I should have paid more attention to the stuff we were collecting: Backpacks with enough capacity to carry ten days of inedible dried food. Inedible dried food. An ultra light stove and pot to cook inedible dried food. A water purifier. A tiny ultra light tent. Sleeping bags and mattress pads so thin and light they were almost nothing. CoolMax clothing that could wick all the sweat away from our skin. To someone deeply committed to western civilization, I should have seen that these purchases represented a step backward, into the dark ages.
But, in winter, in Rochester, one is easily fooled by the high-tech materials and the bright, cheerful colors. All backpacking stuff is bright and cheerful, like the blaze orange vests the chain gangs wear while picking up trash along the highways. It really looked like fun.
One of our most colorful purchases turned out to be the most useful.
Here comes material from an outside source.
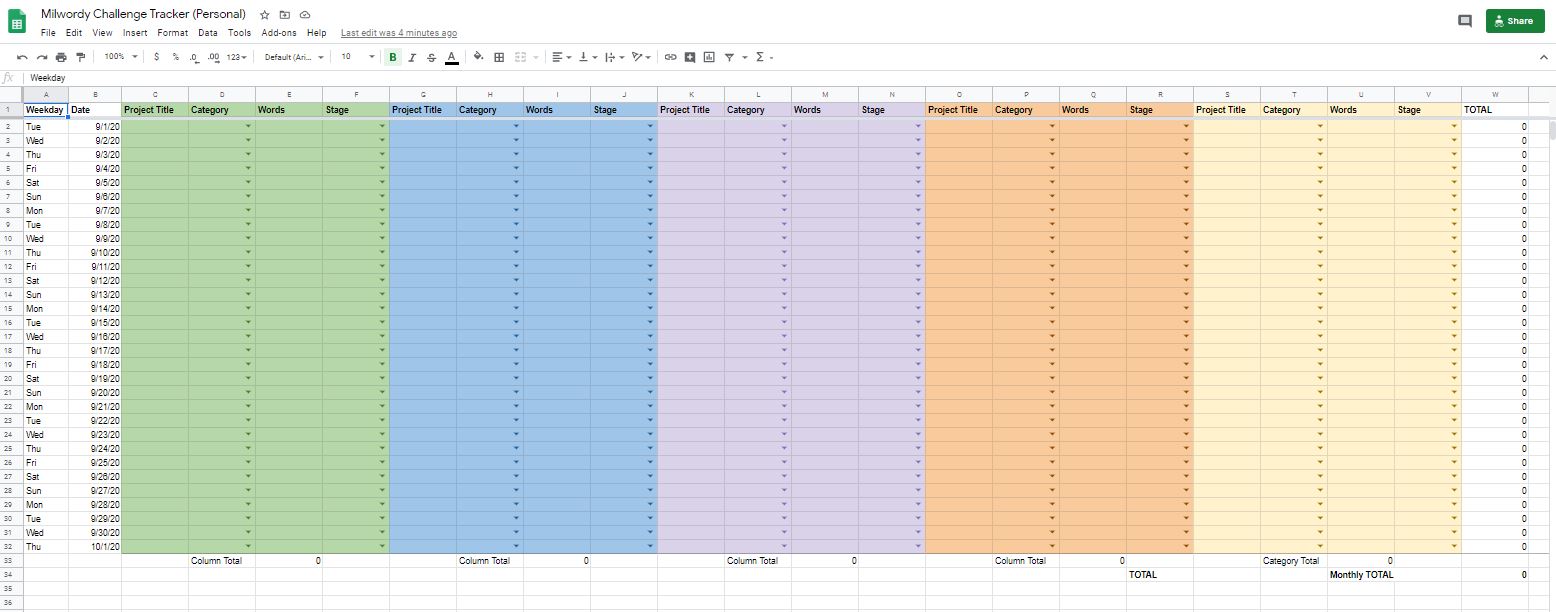
Task: Open the Borders tool
Action: click(499, 57)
We bought expensive Patagonia rain suits and wore them almost every day.
It was the wettest summer ever experienced on the Appalachian Trail. Thru-hikers who began the Trail in late winter in Georgia, walked through cold rain the entire way. Most who began in the south, quit after a couple of months of misery.
So, what is it like to walk in the rain for days on end?
Miserable is an understatement. The trails were always muddy, but in the rain, the mountainside trails turn into streams that sometimes become waterfalls over the rock faces we had to climb.
We crossed the summit of Saddleback Mountain, above the tree line, with 60 mph winds driving the rain in horizontal sheets. I had to take off my glasses so I could see at all. We had to traverse three miles across the open saddle, leaning into the wind to keep from being blown off. We huddled behind a rock to eat our lunch of oily cheese and damp crackers.
One night we camped just outside the Mahoosic Notch, a demented mile-long jumble of house-size rocks that took us all day to cross. It was beginning to get dark and we had no chance of making the lean-to. It was raining. Everything was wet. We had inedible dried food to eat. The economy stunk. Things were going badly in Iraq. The environment was in tough shape. It was all George Bush's fault.